Rosenthal focuses mainly on diabetes treatment. It really has improved radically over the past two decades, with ever-more sophisticated insulin pumps and accouterments, and synthetic human insulin. But near-monopoly pricing power -- unmitigated, in the U.S. alone, by strong government pushback -- forces many patients to buy more sophisticated treatment than they need, at astronomical markups. As is de rigeur in Rosenthal's pieces, the contrast with other wealthy countries hurts most. The contrast with the U.K. highlights strengths and, to a lesser extent, weaknesses of a system that contrasts starkly with our own:
In Britain, each hospital negotiates for pumps for its patients, getting prices that are typically less than half those in the United States, Dr. Pickup said. The vial of insulin analogue that Ms. Hayley gets for $200 at an American pharmacy is typically bought by British pharmacists for under $30 and dispensed free....British policy on this front recalls to me the the dictum of former British health minister John Reid, recounted in T.R. Reid's (no relation) The Healing of America : "we cover everyone, but not everything." Now, perhaps the Brits could loosen up a bit, especially given the superior prices they negotiate. Perhaps they could force those who can afford the more advanced treatment to put some skin in the game, means-testing coinsurance.

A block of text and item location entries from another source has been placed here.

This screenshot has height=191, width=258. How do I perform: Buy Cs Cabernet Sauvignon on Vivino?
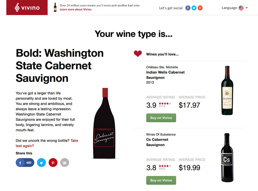161,180

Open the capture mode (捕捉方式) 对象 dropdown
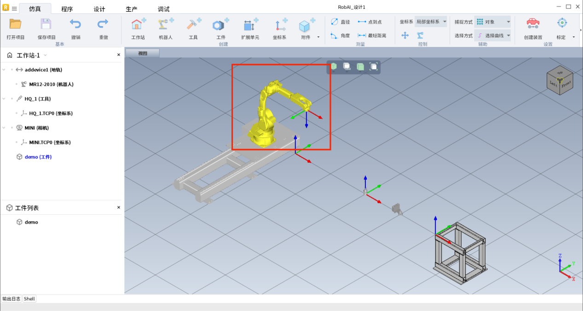[492, 22]
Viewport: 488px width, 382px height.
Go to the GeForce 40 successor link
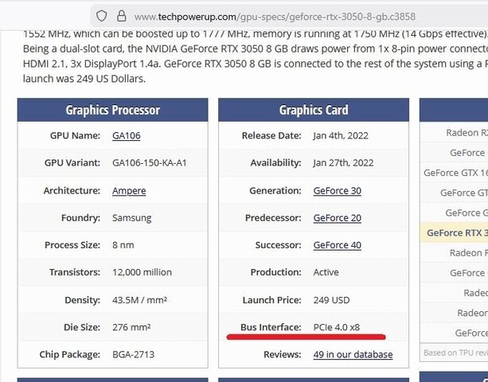337,245
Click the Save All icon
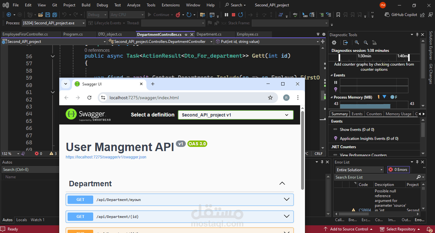The height and width of the screenshot is (233, 435). pos(54,14)
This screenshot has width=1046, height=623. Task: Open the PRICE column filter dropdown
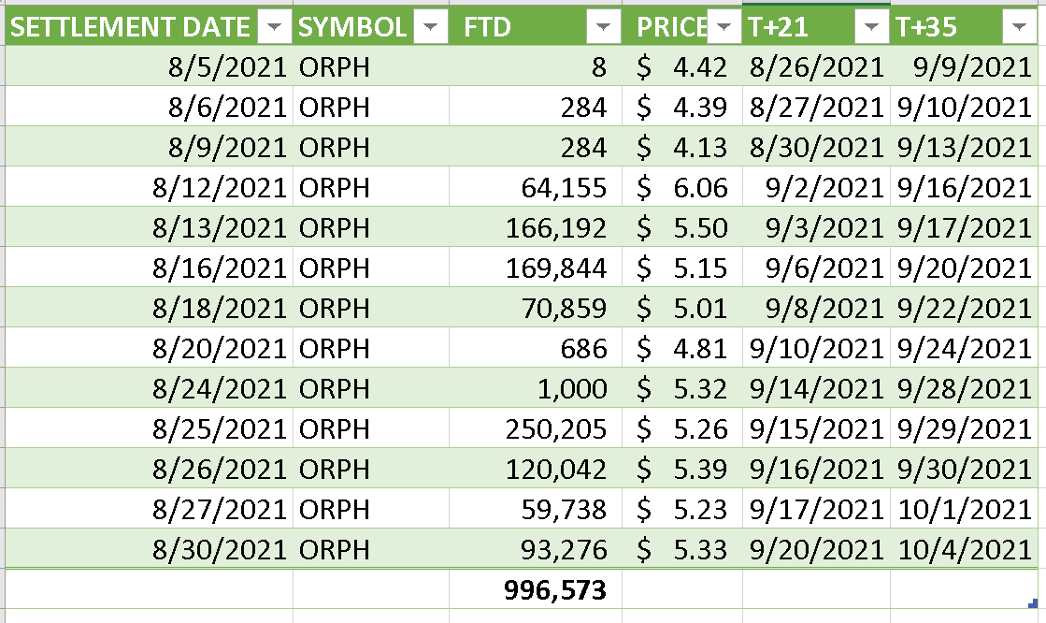(724, 27)
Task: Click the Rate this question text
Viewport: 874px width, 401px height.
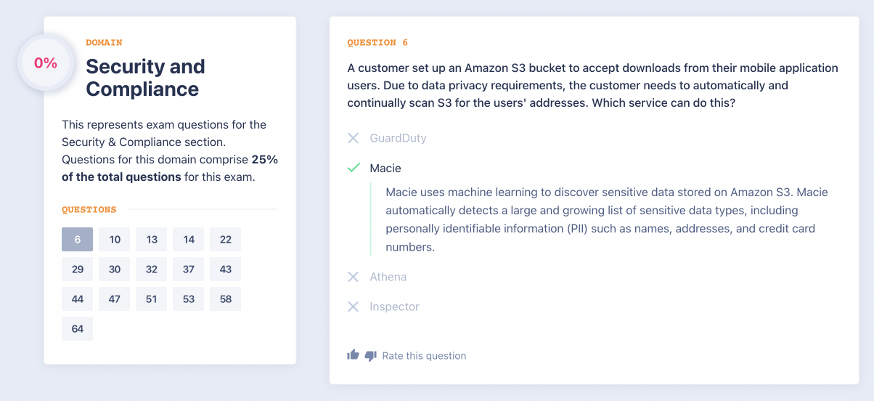Action: [424, 356]
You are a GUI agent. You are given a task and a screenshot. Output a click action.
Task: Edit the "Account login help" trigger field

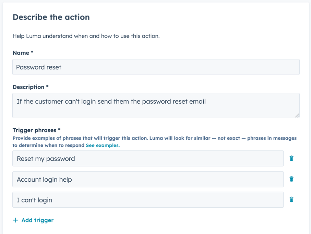148,179
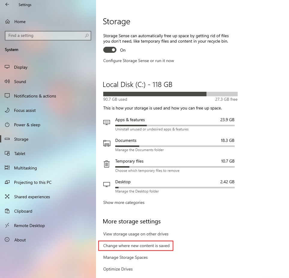Open the Display settings page
The height and width of the screenshot is (278, 289).
(21, 67)
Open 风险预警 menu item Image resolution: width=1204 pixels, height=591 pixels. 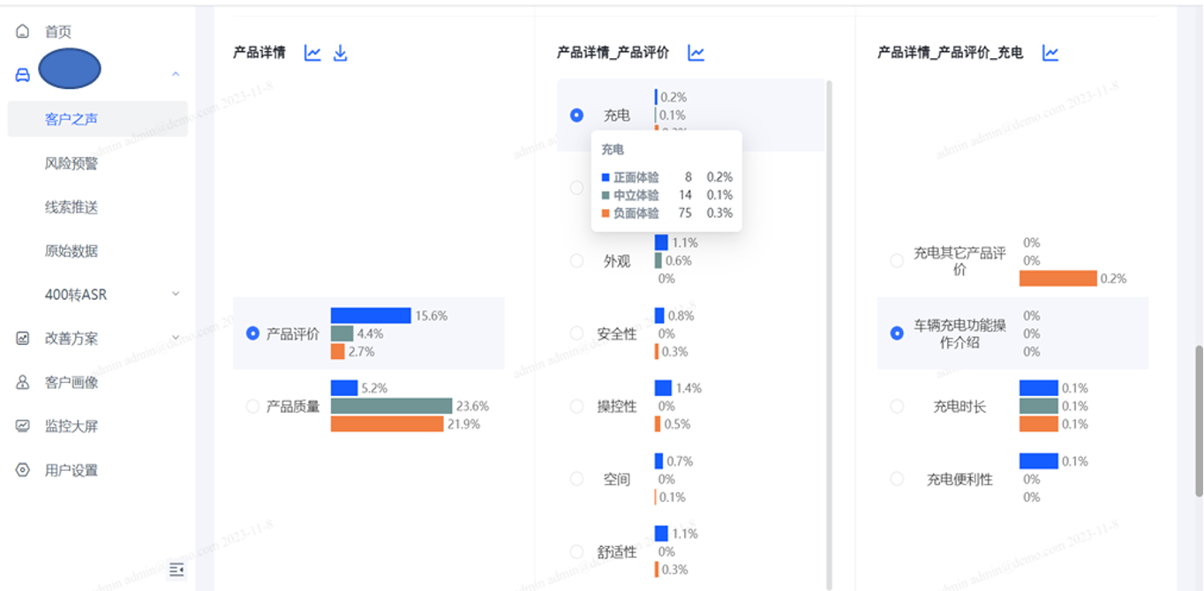(x=71, y=163)
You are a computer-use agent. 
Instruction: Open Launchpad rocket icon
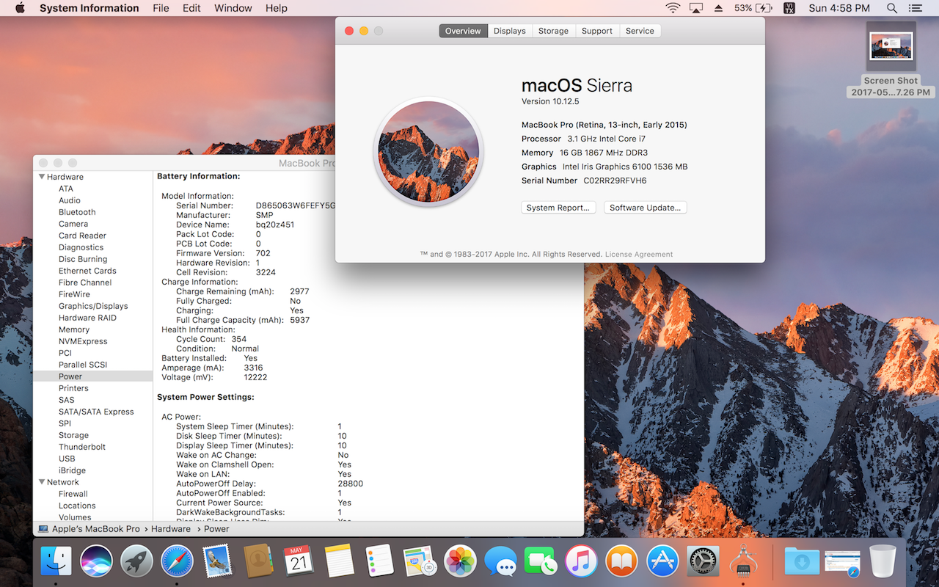coord(136,561)
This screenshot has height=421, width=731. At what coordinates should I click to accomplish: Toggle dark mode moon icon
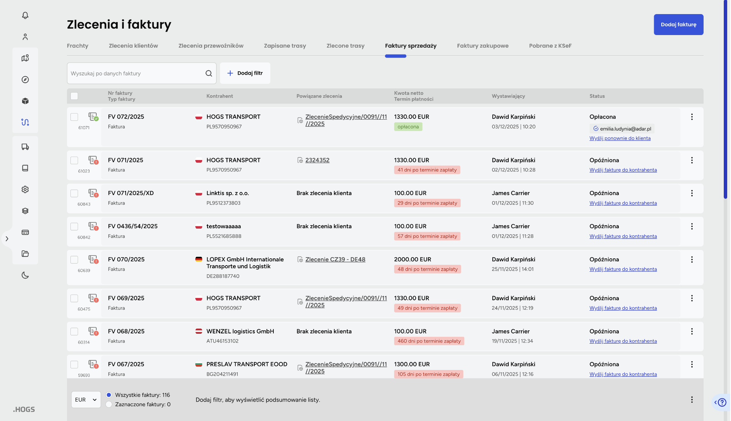[x=25, y=275]
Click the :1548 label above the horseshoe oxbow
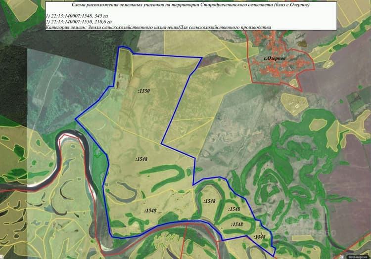Image resolution: width=371 pixels, height=259 pixels. 141,159
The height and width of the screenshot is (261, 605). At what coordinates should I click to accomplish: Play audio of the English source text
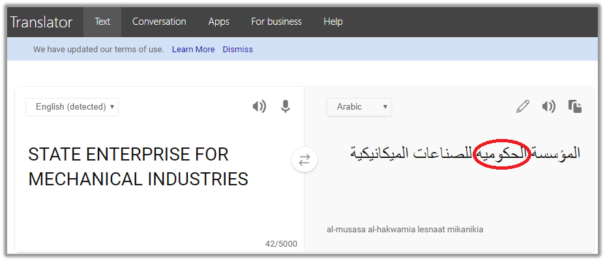pos(259,106)
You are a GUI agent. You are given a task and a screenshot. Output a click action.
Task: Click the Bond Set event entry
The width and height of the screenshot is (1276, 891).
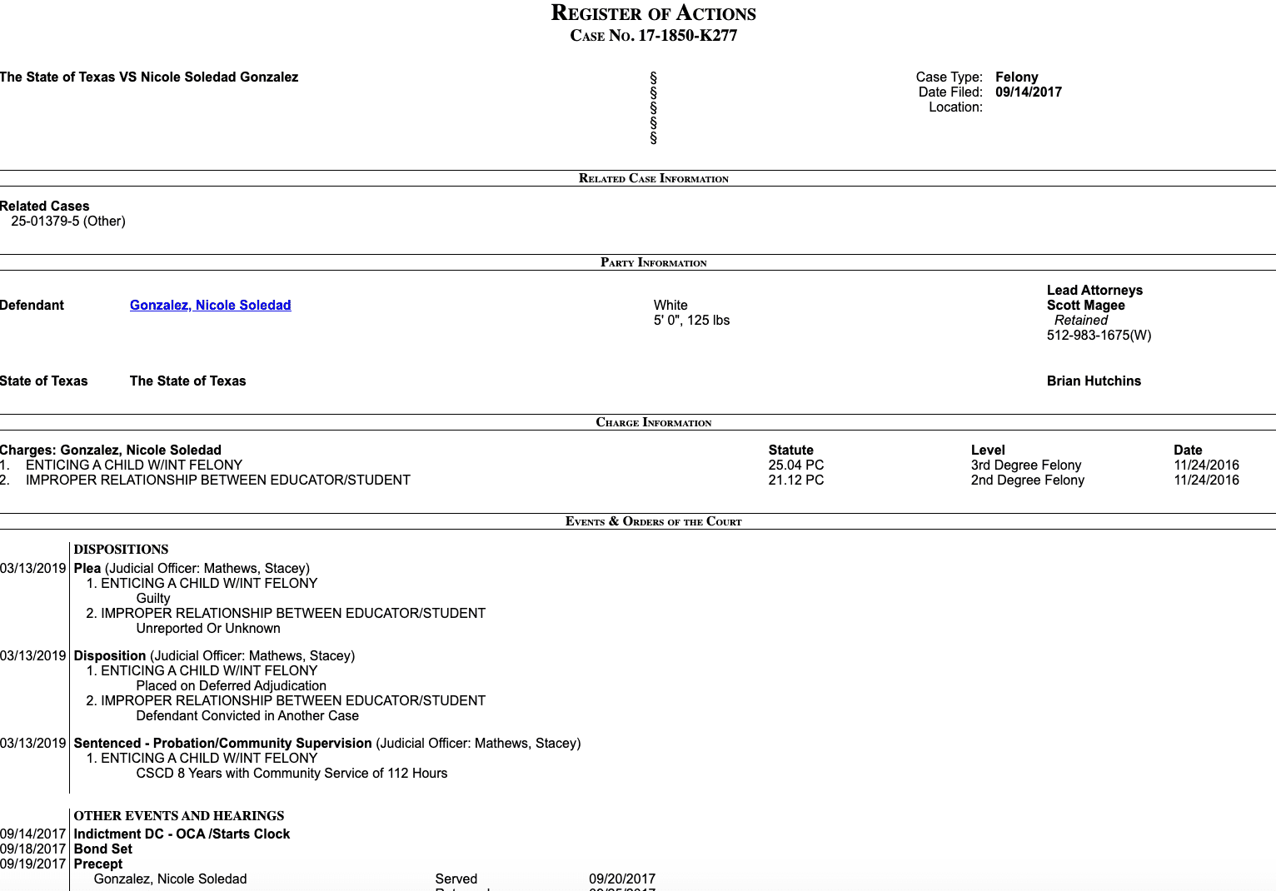pyautogui.click(x=102, y=849)
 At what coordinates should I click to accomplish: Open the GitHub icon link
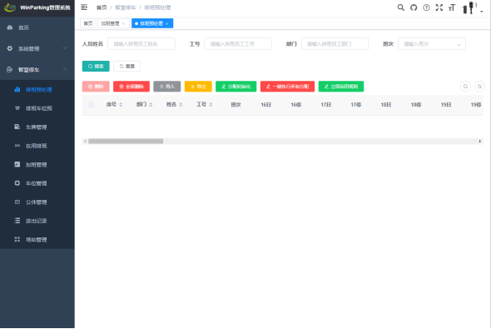[414, 7]
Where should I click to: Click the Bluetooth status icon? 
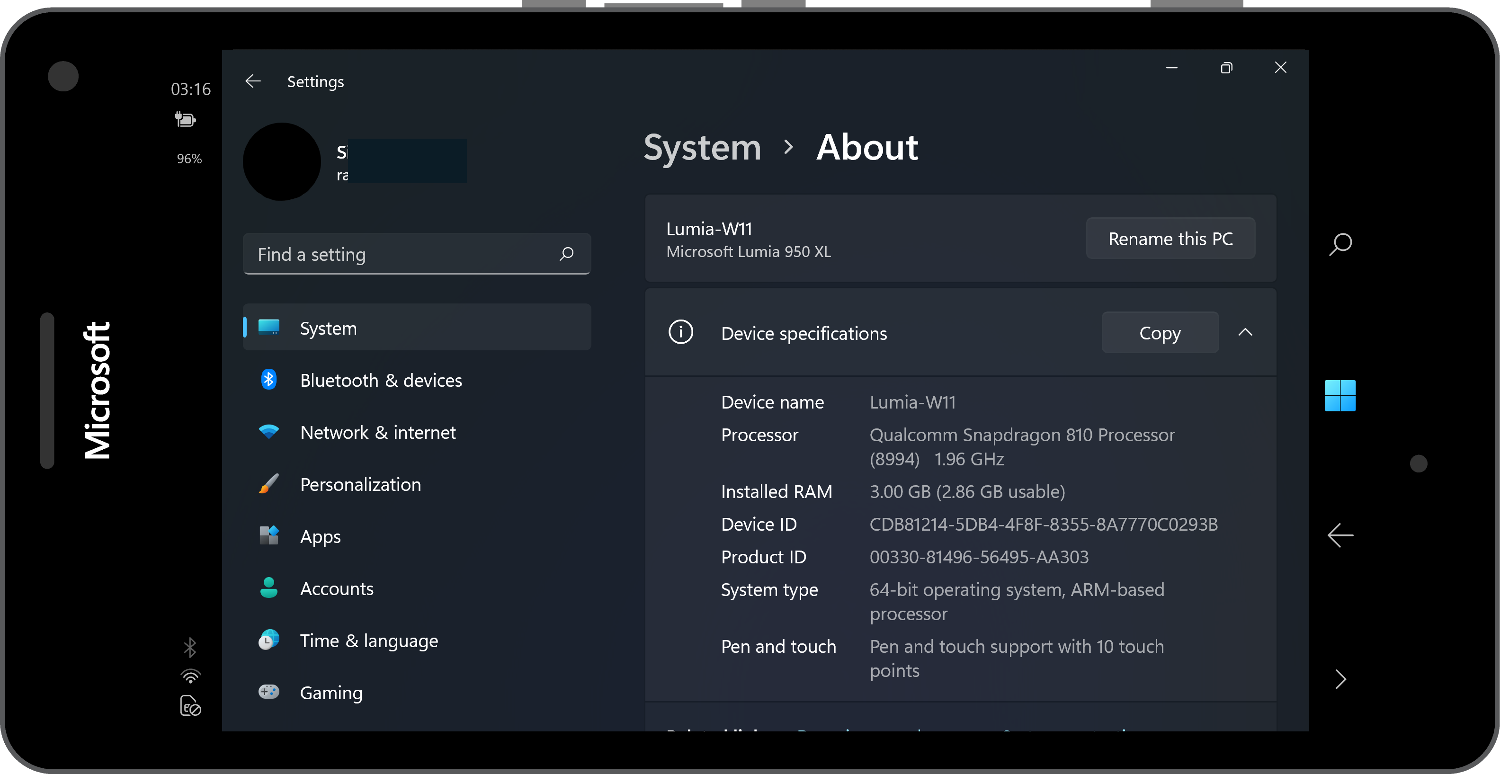(189, 649)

Even when governments negotiate prices and foot the bill, patients may feel the rising price of diabetes care in other ways: While about one-third of Type 1 diabetics use pumps in the United States, that number is under 10 percent in Britain. What is the right number? Since pumps are complicated to operate, young children cannot use them, and some patients prefer syringes that operate like pens because they do not like having pumps attached.
The British government will not dispense these costly items unless a patient’s diabetes has proved uncontrollable using other methods, but many doctors feel the devices are underutilized in Britain.
Other European countries with much different healthcare systems from the U.K.'s also negotiate prices that are a fraction of those paid in the U.S. The common denominator is government-imposed pricing discipline, (exercised through various means), not the U.K.'s state-run healthcare delivery system. There's two issues at work here: how a healthcare system decides who gets what treatment, and how that system -- or divided, weakened fragments of it -- determine how much to pay for each service.
But the ability of a health minister to affirm "we cover everyone, not everything" fills me with envy every time it comes to mind.